Some 115 years later, Alpha Kappa Alpha Sorority, Inc., historically known as America’s first Greek-letter organization, is soaring into 2023.
Founded on Jan. 15, 1908, the sorors of Alpha Kappa Alpha will be celebrating their 115th International Founders’ Day. They are continuing the legacy of the nine Howard University founders who were among the fewer than 1,000 Black students enrolled in higher education institutions in 1908.
The pretty AKA’s are represented by a dynamic group of notable and honorary members that includes the likes of Sheila Jackson Lee, Loretta Devine, Vanessa Bell Calloway, Jada Pinkett-Smith, Maya Angelou, Ntozake Shange, Alice Walker, Iyanla Vanzant, Julie Dash, Ella Fitzgerald, Alicia Keys, Gladys Knight, Coretta Scott King, Rosa Parks, C. Delores Tucker, Suzanne de Passe, Catherine Hughes, Mae Jemison, Dr. Wangari Muta Maathai, Eleanor Roosevelt, Zina Garrison and C. Vivian Stringer.
But this list spotlights some of the pioneering members who pledged an undergraduate or a graduate chapter and continue to open doors for generations.
The late literary pioneer Toni Morrison pledged Alpha Chapter of Alpha Kappa Alpha at Howard. She was the first African American female to win the Nobel Prize for Literature in 1993. She earned the National Book Critics Circle Award and the American Academy of Arts and Letters Award for her novel Song of Solomon.
The late NASA mathematician Katherine Goble Johnson, recipient of the Presidential Medal of Freedom in 2015, was the first African American female Research Mathematician and Computer Scientist to work on the nation’s early space programs. In 1959, she calculated the flight trajectory for Alan Shepard‘s space flight and later inspired the Hidden Figures film. She was a member of the Nu chapter Alpha Kappa Alpha and served as president of the Lambda Omega chapter twice.
Politics, philanthropy and social justice
Kamala Harris, Vice President of the United States, is the first woman of color to be nominated for Vice President by a major political party. She is a member of the Alpha Chapter of Alpha Kapp Alpha and was inducted at the birthplace of the divine nine sororities, Howard University.
Rev Dr. Bernice King, lawyer, minister, and the youngest child of civil rights leaders Martin Luther King Jr. and fellow soror Coretta Scott King, was inducted into the Kappa Omega chapter from HBCU Spelman College. She served as the first African American female President of the Southern Christian Leadership Conference in 2009.
Mary Wineberg, the first African American female to win a Gold Medal for the University of Cincinnati in the sport of track and field, pledged the Phi Psi Omega chapter of Alpha Kappa Alpha.

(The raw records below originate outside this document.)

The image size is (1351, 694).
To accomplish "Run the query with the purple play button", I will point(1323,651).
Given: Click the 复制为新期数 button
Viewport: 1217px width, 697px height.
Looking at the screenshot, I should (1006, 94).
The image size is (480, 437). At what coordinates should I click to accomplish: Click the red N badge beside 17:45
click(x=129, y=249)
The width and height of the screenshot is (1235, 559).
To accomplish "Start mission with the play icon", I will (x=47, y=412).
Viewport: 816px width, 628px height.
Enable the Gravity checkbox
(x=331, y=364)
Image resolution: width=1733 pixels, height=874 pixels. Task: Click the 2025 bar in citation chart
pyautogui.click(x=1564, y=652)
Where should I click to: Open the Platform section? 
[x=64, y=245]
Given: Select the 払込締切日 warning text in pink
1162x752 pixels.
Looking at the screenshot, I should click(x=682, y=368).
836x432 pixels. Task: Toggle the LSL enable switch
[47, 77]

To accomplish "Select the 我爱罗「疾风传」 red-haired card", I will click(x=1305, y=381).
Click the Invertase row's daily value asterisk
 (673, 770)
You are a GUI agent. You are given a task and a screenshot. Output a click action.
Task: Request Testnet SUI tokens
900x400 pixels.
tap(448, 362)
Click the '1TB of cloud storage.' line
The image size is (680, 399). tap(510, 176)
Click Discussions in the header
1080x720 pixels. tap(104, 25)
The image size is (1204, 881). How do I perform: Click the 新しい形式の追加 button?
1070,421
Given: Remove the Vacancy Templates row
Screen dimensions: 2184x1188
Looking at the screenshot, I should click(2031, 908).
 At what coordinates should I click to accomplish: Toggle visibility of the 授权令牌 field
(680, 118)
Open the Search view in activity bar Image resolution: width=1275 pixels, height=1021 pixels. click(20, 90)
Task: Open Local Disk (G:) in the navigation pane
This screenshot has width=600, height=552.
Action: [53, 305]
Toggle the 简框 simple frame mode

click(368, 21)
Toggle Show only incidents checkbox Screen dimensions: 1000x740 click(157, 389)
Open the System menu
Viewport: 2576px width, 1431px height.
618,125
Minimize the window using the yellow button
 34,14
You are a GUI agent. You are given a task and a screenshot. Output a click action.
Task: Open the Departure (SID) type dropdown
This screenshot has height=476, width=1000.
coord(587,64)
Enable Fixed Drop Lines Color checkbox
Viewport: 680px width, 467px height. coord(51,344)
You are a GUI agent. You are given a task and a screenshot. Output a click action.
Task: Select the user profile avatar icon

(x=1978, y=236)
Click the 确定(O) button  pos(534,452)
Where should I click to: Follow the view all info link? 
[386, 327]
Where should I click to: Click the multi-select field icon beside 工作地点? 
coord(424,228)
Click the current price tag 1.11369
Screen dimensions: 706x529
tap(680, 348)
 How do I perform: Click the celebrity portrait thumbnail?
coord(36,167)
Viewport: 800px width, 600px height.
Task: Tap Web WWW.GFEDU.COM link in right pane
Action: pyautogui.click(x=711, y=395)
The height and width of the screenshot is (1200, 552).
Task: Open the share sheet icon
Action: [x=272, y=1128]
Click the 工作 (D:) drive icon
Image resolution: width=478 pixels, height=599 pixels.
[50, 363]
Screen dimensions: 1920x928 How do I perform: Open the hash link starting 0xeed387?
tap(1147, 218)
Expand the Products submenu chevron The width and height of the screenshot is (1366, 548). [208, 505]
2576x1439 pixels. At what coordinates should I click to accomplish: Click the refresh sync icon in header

She won the gold medal for the 4 x 400 meter relay at the 2008 Summer Olympics in Beijing, China, and secured another gold with her other three teammates for Team USA in the prelim and final round in August of 2008.
The late tennis great Althea Gibson was one of the first Black athletes to break down color lines and pave the way for equal opportunities when she became the first Black woman to compete at the U.S. National Championships and claim the Grand Slam title. She was a member of the Tau Omega Chapter of Alpha Kappa Alpha.
Music, television and film
Etta Moten Barnett was an internationally known actress, concert artist, and radio personality. A member of the Delta Chapter of Alpha Kappa Alpha at the University of Kansas, her sorors remember her as a pioneer who was the first African American woman to break the stereotypical portrayal of African Americans in the movies with her 1933 role as a widowed housewife in “Gold Diggers.” She is also best known for her portrayal of Bess in Gershwin’s Porgy and Bess.
Emmy Award winning actress, writer and comedian Wanda Sykes, joined Alpha Kappa Alpha through it’s Gamma Theta chapter at Hampton University, where she also earned a degree in marketing. She was the first African-American woman to perform at the White House Correspondents’ Dinner, as well as the first to conceive and star in her own prime-time sitcom, “Wanda at Large.”
Tony Award-winning actress Phylicia Rashad was initiated into the Alpha Chapter of Alpha Kappa Alpha Sorority at Howard University. She became the first Black actress to win two Emmy Awards in 1985 and 1986 and a Tony Award for Best Actress in a play in 2004.
Howard University alumna and actress Roxie Roker, who passed away in 1995, was best known for her role as Helen Willis in the 70s hit sitcom The Jeffersons, half of the first interracial couple to be shown on regular prime time television.. Before making TV history, she pledged the Alpha Chapter of Alpha Kappa Alpha. She is also the mother rock and roll artist Lenny Kravitz.